# DATA FOR THIS EXERCISE:

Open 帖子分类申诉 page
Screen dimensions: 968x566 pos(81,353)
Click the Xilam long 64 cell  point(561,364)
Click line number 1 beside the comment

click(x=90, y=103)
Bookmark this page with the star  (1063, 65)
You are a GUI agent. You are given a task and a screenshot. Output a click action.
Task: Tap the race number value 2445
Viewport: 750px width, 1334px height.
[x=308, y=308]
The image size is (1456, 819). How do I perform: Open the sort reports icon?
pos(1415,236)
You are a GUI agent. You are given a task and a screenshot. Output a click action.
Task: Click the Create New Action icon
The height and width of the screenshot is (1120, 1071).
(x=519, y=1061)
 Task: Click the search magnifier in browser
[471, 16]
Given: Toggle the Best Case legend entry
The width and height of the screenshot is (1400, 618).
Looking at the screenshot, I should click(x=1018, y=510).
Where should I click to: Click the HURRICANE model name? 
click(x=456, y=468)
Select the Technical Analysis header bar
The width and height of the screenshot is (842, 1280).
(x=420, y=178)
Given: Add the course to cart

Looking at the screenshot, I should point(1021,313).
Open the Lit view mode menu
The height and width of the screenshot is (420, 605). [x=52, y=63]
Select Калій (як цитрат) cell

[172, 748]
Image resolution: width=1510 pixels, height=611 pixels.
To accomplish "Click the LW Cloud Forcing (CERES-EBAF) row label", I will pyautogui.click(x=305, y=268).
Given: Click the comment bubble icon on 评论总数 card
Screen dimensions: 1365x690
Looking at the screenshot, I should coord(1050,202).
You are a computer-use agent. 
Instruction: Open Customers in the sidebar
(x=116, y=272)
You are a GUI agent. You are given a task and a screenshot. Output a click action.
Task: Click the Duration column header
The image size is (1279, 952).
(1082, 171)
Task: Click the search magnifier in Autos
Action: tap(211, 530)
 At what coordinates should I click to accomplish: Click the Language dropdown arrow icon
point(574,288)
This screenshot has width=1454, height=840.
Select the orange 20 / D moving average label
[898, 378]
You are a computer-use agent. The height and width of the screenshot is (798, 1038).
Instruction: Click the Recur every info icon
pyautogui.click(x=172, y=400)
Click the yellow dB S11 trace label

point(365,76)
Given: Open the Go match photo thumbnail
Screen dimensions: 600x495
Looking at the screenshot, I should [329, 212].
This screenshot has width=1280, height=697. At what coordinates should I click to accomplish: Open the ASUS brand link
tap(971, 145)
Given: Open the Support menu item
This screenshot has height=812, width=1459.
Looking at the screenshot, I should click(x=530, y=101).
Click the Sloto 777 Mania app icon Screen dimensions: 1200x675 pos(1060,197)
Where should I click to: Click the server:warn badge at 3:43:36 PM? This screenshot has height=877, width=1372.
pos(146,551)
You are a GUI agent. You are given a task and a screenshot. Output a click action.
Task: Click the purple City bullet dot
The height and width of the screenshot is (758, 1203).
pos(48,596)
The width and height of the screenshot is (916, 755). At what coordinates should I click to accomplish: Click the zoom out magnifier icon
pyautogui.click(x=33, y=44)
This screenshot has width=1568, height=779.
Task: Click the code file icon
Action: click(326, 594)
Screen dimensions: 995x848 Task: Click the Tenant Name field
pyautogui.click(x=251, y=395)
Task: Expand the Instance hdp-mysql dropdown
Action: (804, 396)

# GOAL OF THE EXERCISE:
Copy the entries verbatim, beginning at the line containing "Select the Technical Analysis header bar" and ending after the line containing "Looking at the screenshot, I should point(1021,313).".

# SOLUTION FOR THIS PROBLEM:
Select the Technical Analysis header bar
The width and height of the screenshot is (842, 1280).
(x=420, y=178)
Given: Add the course to cart

Looking at the screenshot, I should point(1021,313).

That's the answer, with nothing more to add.